Had it not been for his wife Shobhaa De, artist and entrepreneur Dilip De would remain blissfully unaware of the potential he had to create beautiful paintings on his phone. “Whilst standing in my orchid gardens in Alibaug, I felt the urge to draw those beautiful flowers on my smartphone for my wife, Shobhaa,” recalls the 77-year-old businessman, art collector, and curator.
Thus began his uncharted journey of self-expression, like any amateur. The celebrated artist had his shares of struggles with the gadget, while trying to make the stylus his brush and the colourbox on the phone his palette.
“As an anaari with gadgets, it took me a while to learn how to use a phone stylus as a brush and dip it in the purported palette on my Galaxy Notebook,” he smiles. Soon enough, the 5.2x4 inch screen became his canvas, from where he not only was able to paint a Sakura for his wife but went on to create many beautiful pieces of art.
Preparing for his second exhibition titled Celebrations of the Unexpected, Dilip states that he starts working on the phone the moment inspiration strikes. “Be it in a restaurant, an airport or the bedroom, I am merely reminding and emphasising — as I joyously discovered — that art is omnipresent and artistic expression can be realised at any place and time,” he asserts, adding, “Art is no longer confined to a studio, but is truly the product of spontaneity and creativity achieved at one’s leisure.”
The Creators Project, a global platform, features work of artists, who use technology to push the boundaries of creative expression. In 2016, the body featured Dilip for his breakthrough in using smartphone and stylus to create art. And now, he has a school of art named after his work, called the The Smartphone School of Painting. “This is a painstaking process and requires extreme concentration and control over the stylus. My art is exhilarating and technology driven,” beams Dilip.
While dirtying hands in colour and spending days next to a life-size canvas works as therapy for painters, the businessman says that this latest art form gives him happiness. “I am a recorder with images and this new found experience serves as another form of meditation and self-discovery, which helps me improve myself, to be a better husband, father, brother, friend and a citizen of India,” smiles Dilip.

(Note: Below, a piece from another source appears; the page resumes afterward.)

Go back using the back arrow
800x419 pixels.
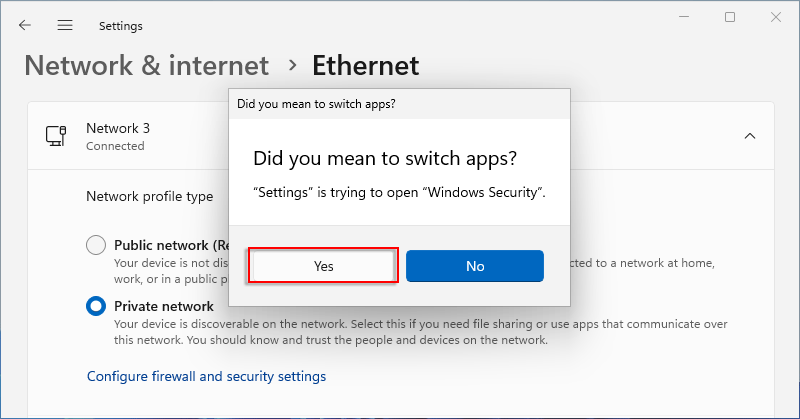point(24,25)
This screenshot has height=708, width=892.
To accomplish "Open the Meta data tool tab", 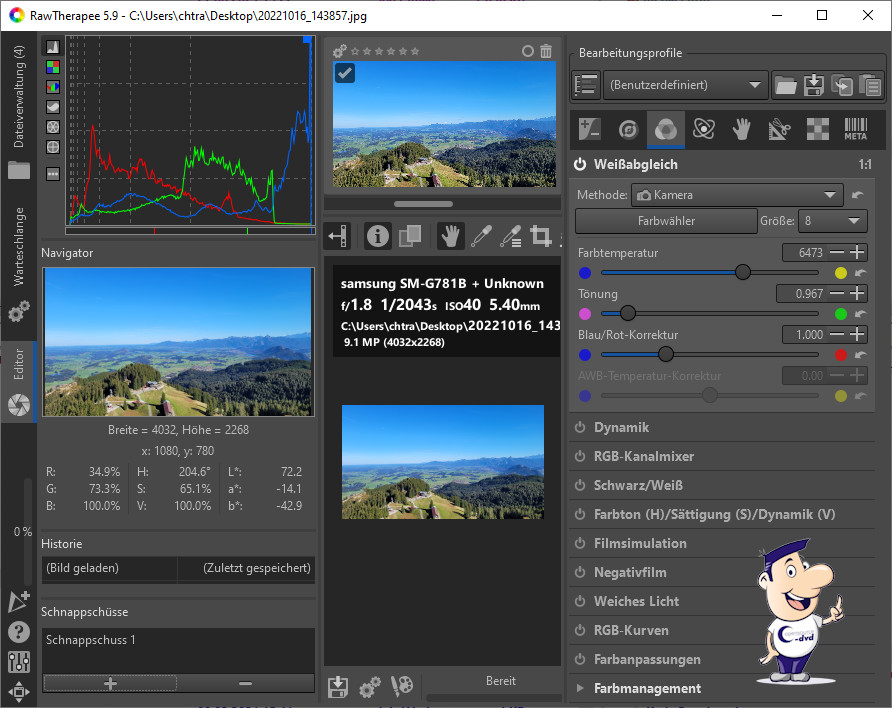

As this discipline helps him to be calm, his focus remains on exploring how technology can help create new art forms. “Traditional art — drawing, in particular — can be adapted to keep up with artistic advances in our technology-focused lives, beginning with our smartphones,” states the art curator.
The collector also wants to make art affordable, so that all sections of people can become art collectors, and also wants people to enrich Indian heritage.
Like his first exhibition, the proceeds of this exhibition too will go to charity. “This time, I have pledged to give proceeds to Jehangir Art Gallery, for their support to Indian art, and for modernisation of the gallery,” concludes Dilip.